From the cases above, the root cause consistently comes down to NEG reconciliation failures under the Gateway API. Two concrete issues can trigger it:
-
Stuck / orphaned ServiceNetworkEndpointGroups
If a Service is deleted or recreated but its ServiceNetworkEndpointGroup remains stuck (often due to the networking.gke.io/neg-finalizer), the NEG controller never fully reconciles. Backends remain unusable and the load balancer starts unconditionally dropping traffic.
Deleting the NEG (and removing the finalizer if needed), then recreating the Service/Deployment forces a clean rebuild and restores traffic.
-
Mismatch between Service ports and cloud.google.com/neg annotation
If the NEG annotation references a port that no longer exists in the Service spec, the neg-controller repeatedly fails with ProcessServiceFailed. This can work for months and then suddenly break once the controller re-syncs. Simply fixing the annotation to match the Service ports immediately resolves the issue.
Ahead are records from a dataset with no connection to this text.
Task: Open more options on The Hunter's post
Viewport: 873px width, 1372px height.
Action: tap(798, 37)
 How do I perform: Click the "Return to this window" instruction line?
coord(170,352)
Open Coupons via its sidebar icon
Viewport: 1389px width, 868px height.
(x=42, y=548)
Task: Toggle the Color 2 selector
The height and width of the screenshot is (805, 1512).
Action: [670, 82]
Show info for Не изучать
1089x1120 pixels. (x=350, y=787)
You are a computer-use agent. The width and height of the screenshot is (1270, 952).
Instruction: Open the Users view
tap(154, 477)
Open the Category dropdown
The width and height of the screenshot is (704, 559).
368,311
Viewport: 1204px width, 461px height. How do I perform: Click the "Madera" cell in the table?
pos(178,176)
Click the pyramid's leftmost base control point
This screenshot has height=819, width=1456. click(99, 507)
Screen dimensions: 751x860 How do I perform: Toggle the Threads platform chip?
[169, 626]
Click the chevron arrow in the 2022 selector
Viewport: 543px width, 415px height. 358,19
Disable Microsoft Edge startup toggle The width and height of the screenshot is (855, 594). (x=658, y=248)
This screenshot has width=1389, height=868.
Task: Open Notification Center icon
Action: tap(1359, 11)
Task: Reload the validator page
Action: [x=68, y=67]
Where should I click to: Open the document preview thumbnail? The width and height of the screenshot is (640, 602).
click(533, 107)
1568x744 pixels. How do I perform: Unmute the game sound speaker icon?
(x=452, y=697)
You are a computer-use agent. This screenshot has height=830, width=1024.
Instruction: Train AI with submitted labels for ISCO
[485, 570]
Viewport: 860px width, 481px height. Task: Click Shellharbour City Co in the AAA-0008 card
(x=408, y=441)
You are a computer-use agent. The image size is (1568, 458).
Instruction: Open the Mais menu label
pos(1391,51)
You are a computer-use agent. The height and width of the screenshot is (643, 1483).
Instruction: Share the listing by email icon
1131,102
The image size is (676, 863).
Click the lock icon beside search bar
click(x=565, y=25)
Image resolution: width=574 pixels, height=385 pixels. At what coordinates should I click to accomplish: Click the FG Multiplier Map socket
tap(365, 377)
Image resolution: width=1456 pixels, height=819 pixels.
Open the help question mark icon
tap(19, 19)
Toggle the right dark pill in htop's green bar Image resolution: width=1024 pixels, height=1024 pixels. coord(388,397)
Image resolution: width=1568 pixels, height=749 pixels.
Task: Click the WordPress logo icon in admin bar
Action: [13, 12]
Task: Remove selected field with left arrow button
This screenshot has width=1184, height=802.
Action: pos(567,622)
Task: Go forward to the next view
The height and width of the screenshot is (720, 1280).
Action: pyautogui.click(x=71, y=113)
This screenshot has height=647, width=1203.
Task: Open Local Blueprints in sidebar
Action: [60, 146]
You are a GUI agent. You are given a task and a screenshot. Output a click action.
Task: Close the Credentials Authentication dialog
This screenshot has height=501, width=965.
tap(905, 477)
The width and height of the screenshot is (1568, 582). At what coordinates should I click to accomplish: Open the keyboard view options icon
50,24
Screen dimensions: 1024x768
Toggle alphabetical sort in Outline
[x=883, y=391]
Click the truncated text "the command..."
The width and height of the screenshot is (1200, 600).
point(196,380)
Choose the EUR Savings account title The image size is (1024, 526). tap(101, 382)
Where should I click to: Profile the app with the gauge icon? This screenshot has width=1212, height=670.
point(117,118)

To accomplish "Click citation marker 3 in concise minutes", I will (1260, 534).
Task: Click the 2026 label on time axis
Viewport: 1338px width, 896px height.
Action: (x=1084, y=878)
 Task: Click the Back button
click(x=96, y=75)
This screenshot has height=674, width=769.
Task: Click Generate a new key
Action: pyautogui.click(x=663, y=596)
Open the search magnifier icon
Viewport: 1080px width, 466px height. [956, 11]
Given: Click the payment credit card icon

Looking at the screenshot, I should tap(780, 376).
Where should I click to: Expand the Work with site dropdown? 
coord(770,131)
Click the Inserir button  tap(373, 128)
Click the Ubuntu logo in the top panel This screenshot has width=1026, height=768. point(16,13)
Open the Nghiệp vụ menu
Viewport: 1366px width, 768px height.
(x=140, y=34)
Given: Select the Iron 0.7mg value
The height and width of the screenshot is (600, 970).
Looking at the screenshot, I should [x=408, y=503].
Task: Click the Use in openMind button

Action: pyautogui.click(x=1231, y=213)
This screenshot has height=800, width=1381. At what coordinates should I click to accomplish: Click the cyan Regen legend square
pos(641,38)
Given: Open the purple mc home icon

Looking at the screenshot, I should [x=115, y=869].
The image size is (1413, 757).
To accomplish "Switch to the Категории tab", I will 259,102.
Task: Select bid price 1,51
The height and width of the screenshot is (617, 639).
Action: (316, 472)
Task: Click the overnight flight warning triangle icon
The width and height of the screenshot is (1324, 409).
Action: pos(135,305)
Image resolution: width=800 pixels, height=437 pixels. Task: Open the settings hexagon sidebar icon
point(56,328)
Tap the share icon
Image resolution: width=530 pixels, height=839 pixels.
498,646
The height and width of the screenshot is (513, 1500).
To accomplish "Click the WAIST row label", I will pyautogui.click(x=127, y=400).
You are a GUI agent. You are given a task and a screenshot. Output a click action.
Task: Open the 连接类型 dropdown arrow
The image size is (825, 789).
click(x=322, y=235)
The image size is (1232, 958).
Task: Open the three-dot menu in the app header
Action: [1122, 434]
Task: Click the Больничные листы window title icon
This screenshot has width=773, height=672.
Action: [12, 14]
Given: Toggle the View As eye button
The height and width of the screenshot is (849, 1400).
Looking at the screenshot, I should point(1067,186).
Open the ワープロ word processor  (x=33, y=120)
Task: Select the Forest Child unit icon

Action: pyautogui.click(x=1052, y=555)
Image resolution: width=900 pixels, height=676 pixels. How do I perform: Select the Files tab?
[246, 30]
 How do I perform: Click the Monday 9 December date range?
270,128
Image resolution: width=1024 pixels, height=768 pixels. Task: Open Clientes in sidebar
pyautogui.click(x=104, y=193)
The “unconditional drop overload” message is downstream behavior when the load balancer has no valid backends, not a capacity problem.
Recommendation:
When you see this error, always inspect:
-
ServiceNetworkEndpointGroup status and finalizers
-
neg-controller events on the Service
-
Exact alignment between Service ports and the NEG annotation
In most cases, correcting NEG state or annotation drift is sufficient without touching Gateway or HttpRoute resources.